- [ACTIVITY] Please return every line in the entries below with the word "beside" in it.

- [RAW DATA]
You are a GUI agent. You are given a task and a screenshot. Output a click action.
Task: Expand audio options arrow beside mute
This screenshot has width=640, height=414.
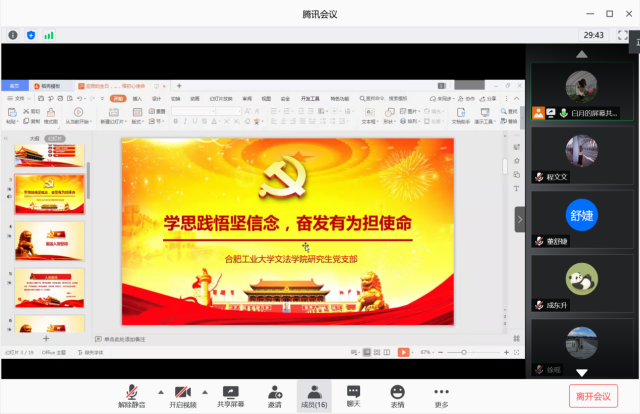(157, 391)
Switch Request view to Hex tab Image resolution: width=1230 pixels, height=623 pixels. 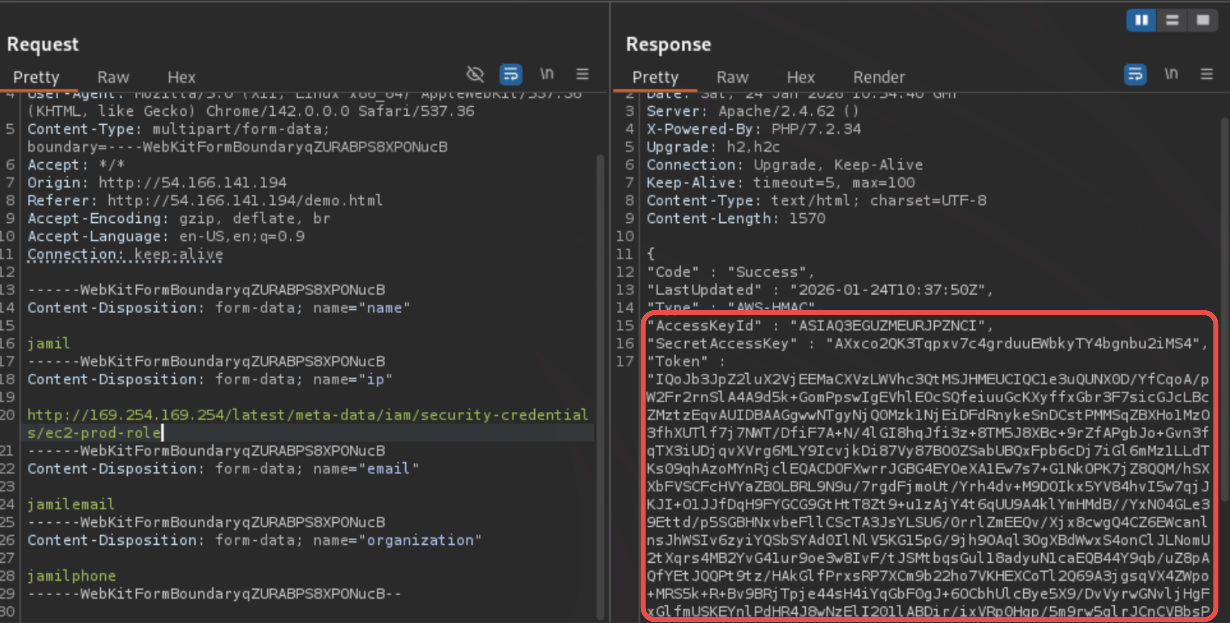click(x=181, y=77)

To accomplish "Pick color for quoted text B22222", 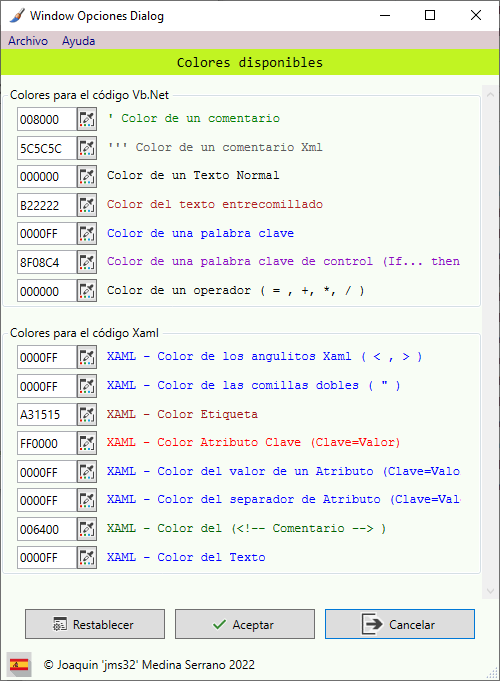I will pyautogui.click(x=87, y=205).
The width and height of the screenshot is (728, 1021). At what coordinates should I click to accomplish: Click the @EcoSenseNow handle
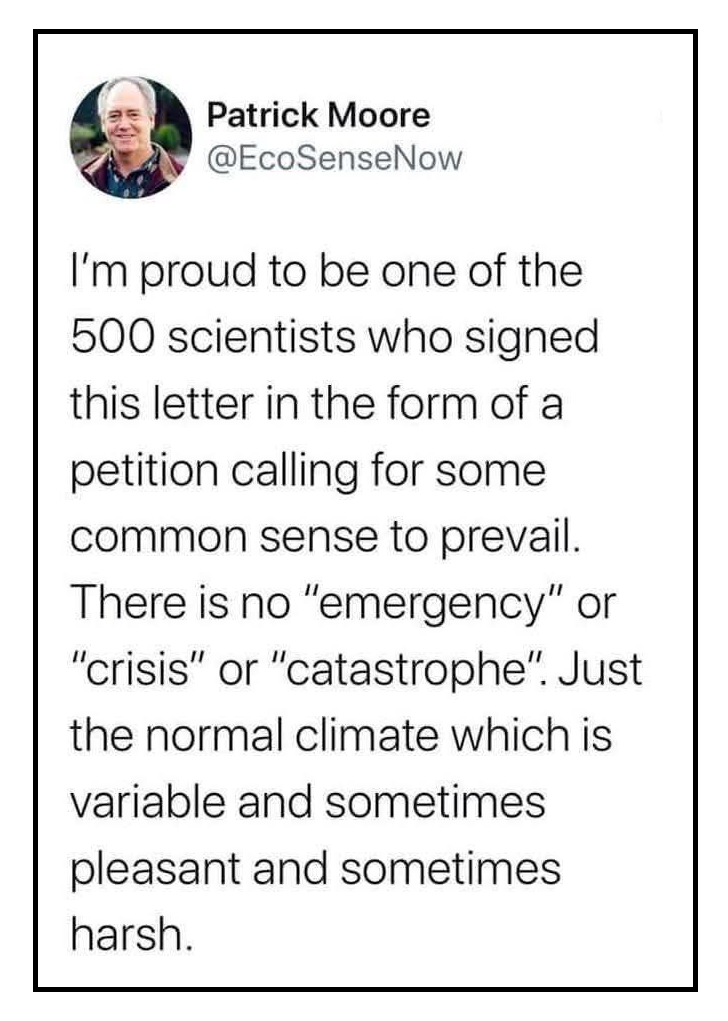(x=334, y=158)
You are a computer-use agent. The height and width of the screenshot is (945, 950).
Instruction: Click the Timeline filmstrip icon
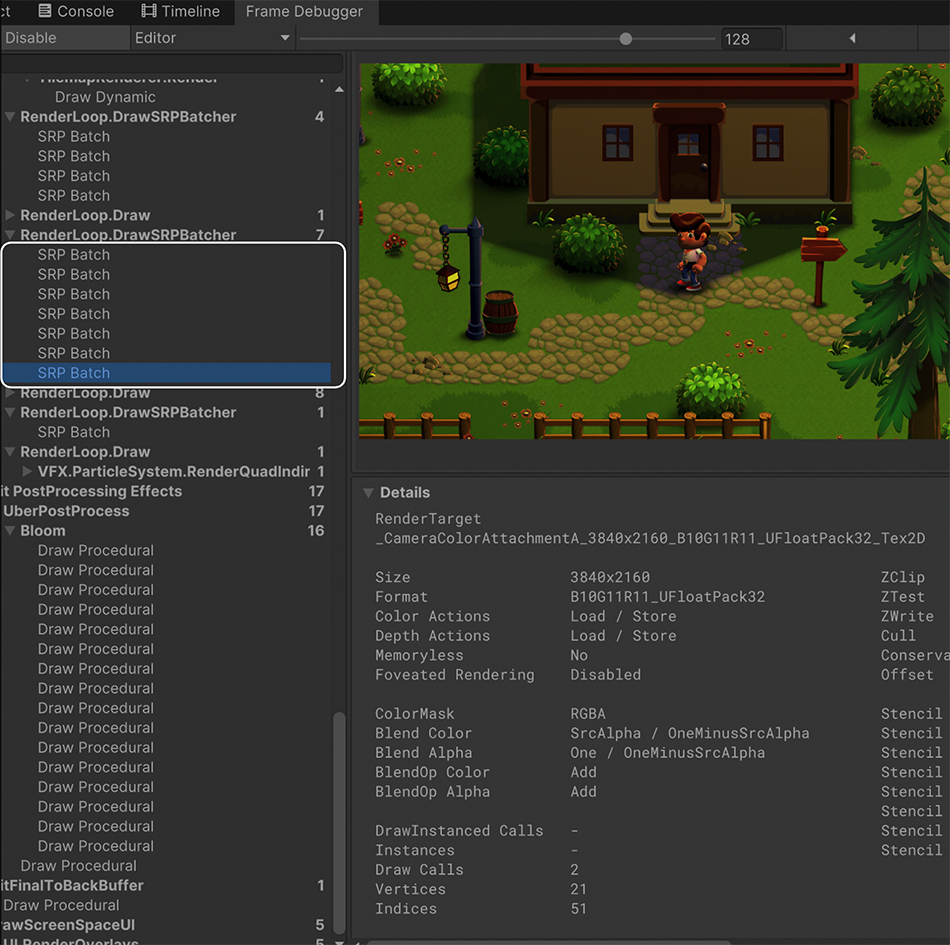pyautogui.click(x=147, y=12)
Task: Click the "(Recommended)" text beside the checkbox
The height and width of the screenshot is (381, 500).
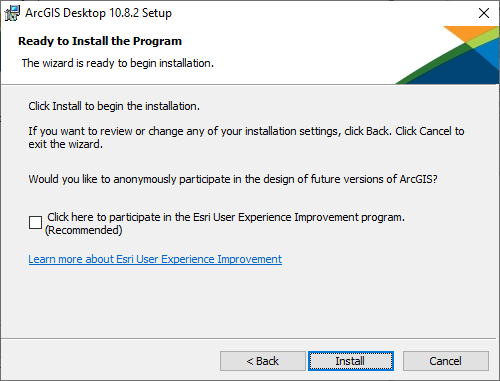Action: click(84, 230)
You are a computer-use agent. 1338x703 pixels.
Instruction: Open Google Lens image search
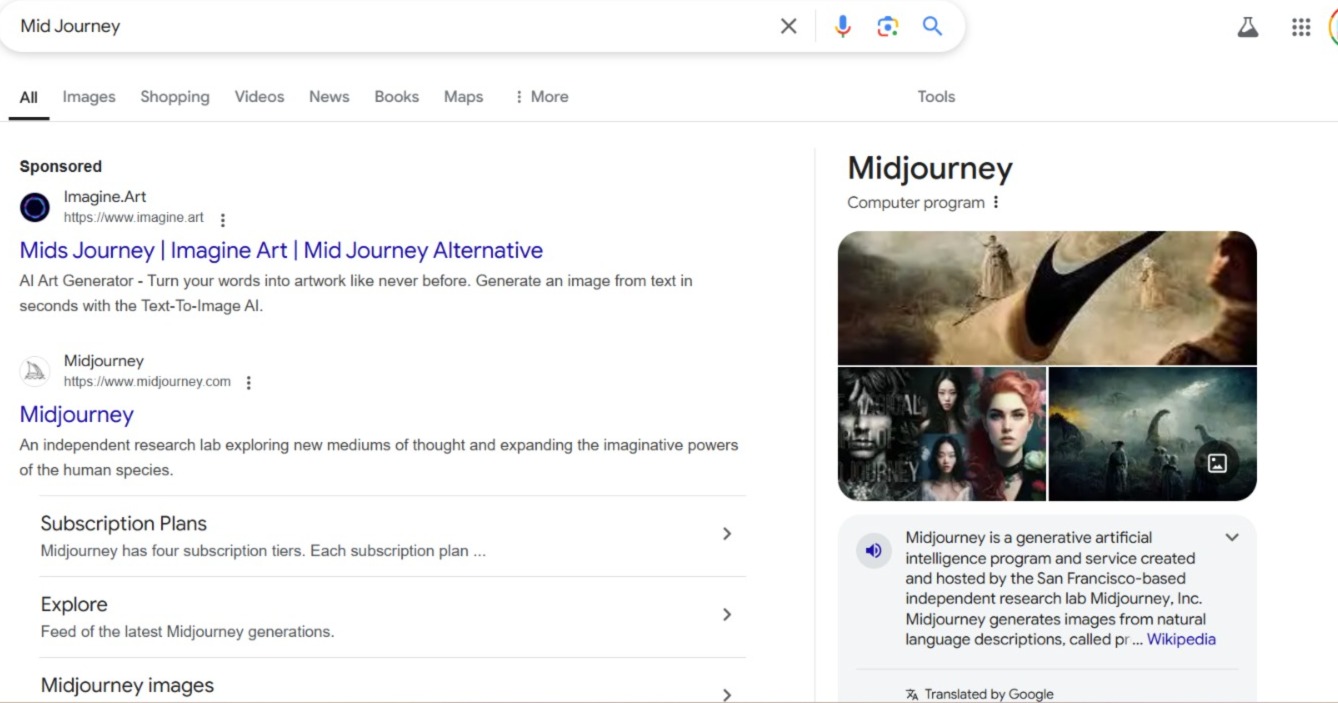click(887, 26)
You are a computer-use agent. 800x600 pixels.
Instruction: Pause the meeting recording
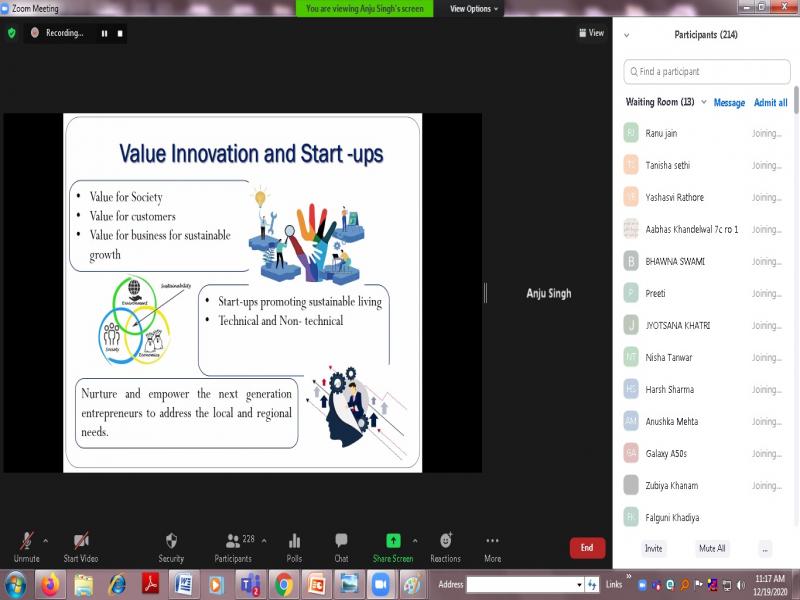pos(104,33)
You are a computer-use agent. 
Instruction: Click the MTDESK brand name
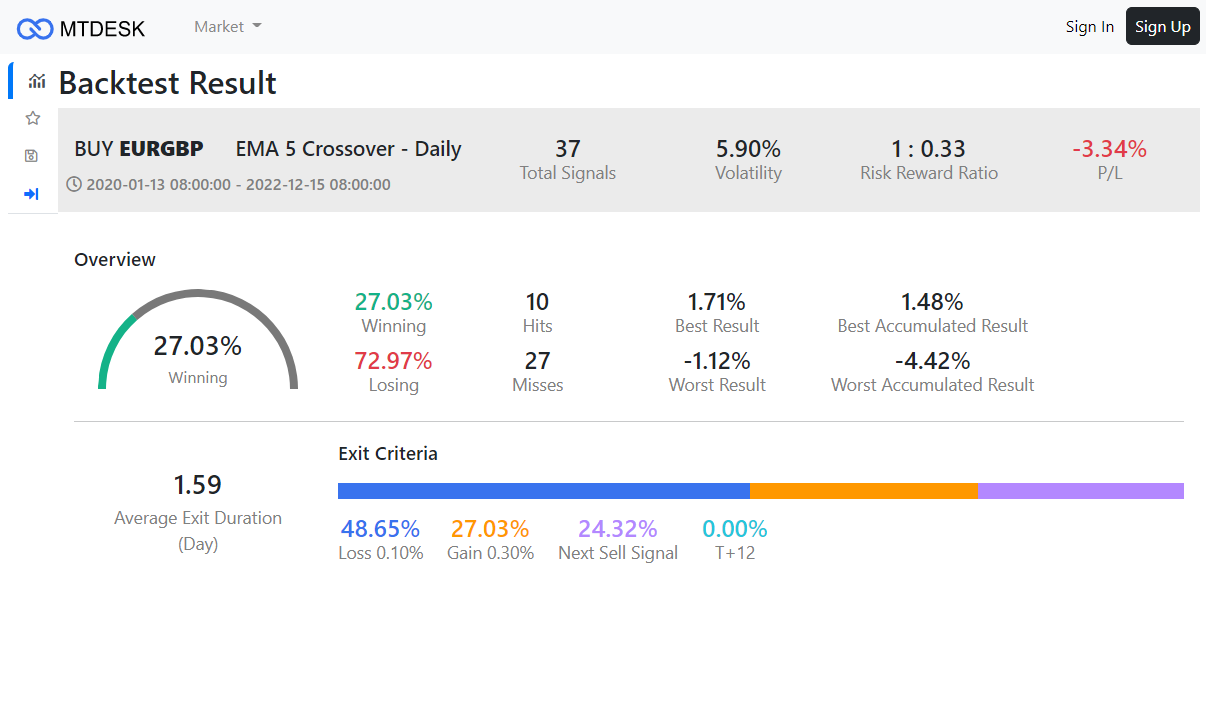coord(102,28)
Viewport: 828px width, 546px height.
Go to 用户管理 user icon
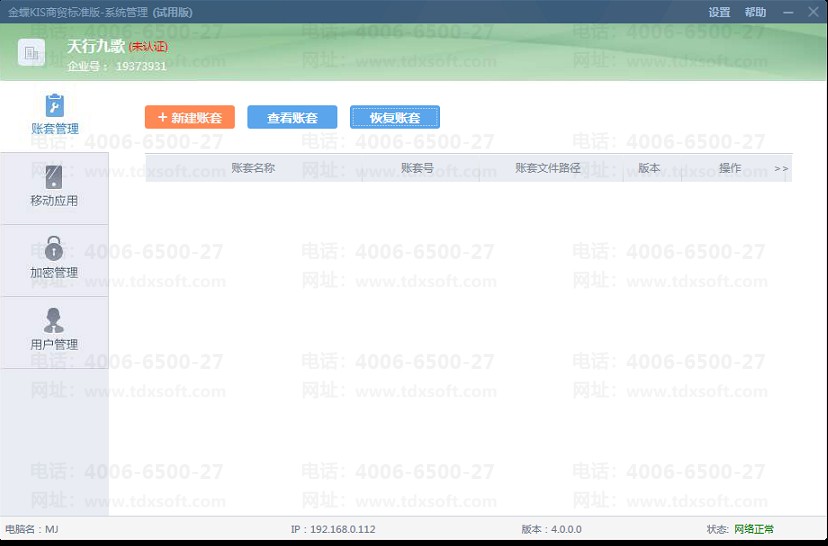54,320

- [SOLUTION BELOW]
Task: Expand audio options arrow beside mute
Task: Click the "(Recommended)" text beside the checkbox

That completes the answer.